- Task brief
Print the lines from the one containing "You are a computer-use" through the end of the listing below, exactly as written. Any pictures stay out.
**** Input material ****
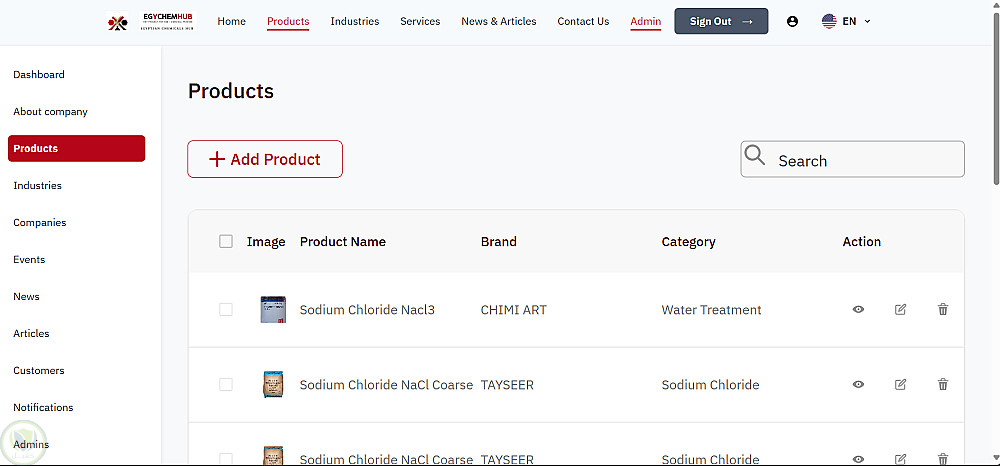
Task: Click the Add Product button
Action: (265, 159)
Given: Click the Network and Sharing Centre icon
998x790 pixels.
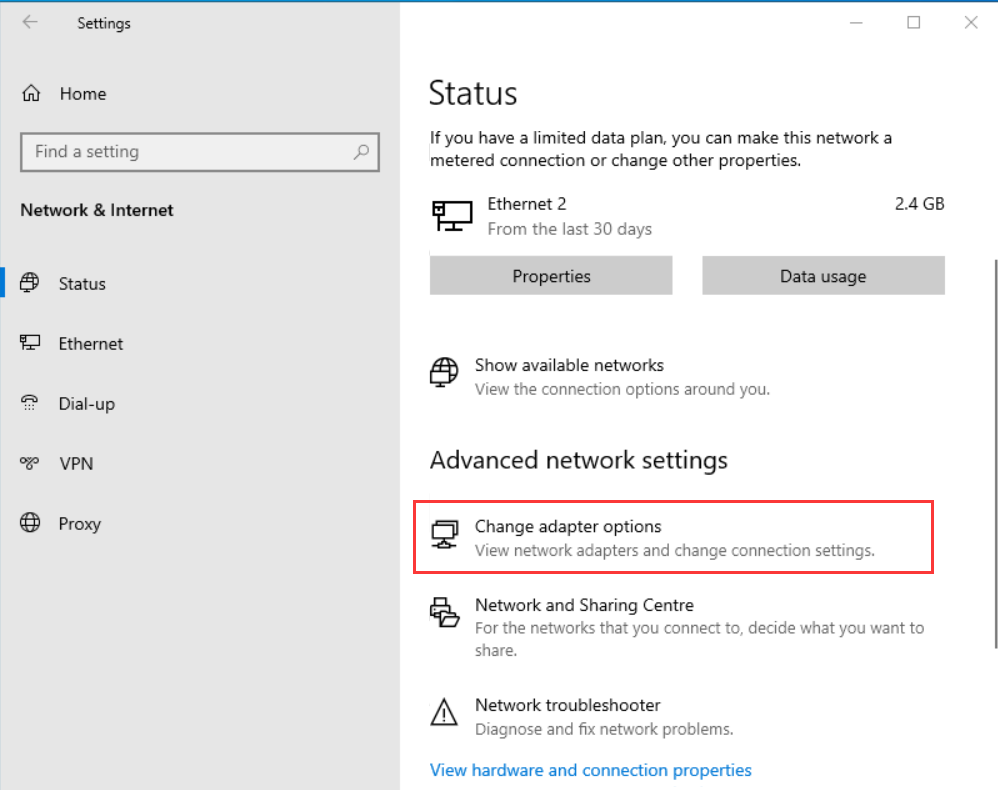Looking at the screenshot, I should 444,612.
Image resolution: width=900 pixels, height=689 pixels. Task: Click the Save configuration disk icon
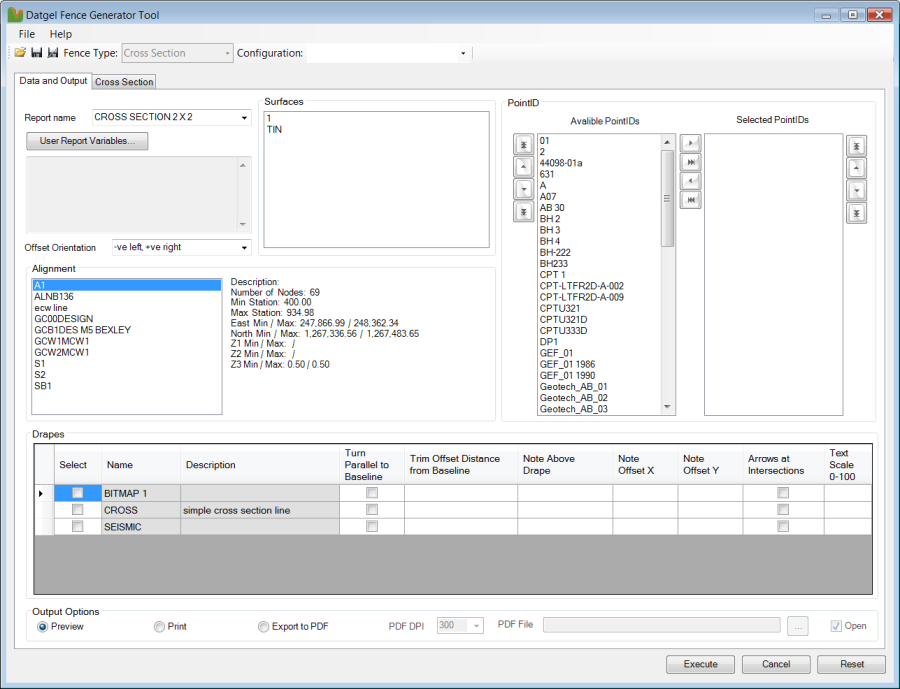pyautogui.click(x=37, y=53)
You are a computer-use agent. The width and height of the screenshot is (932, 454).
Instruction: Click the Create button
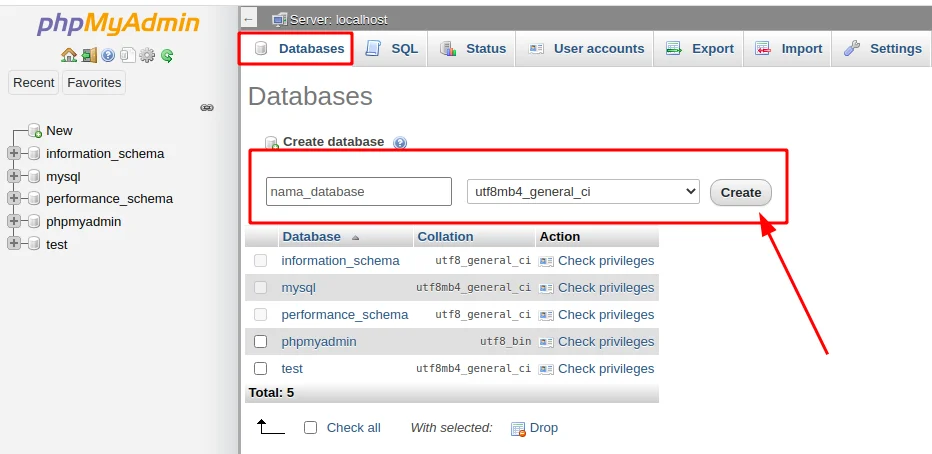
****
- Expected answer
You are a computer-use agent. The width and height of the screenshot is (932, 454).
Instruction: Click the Create button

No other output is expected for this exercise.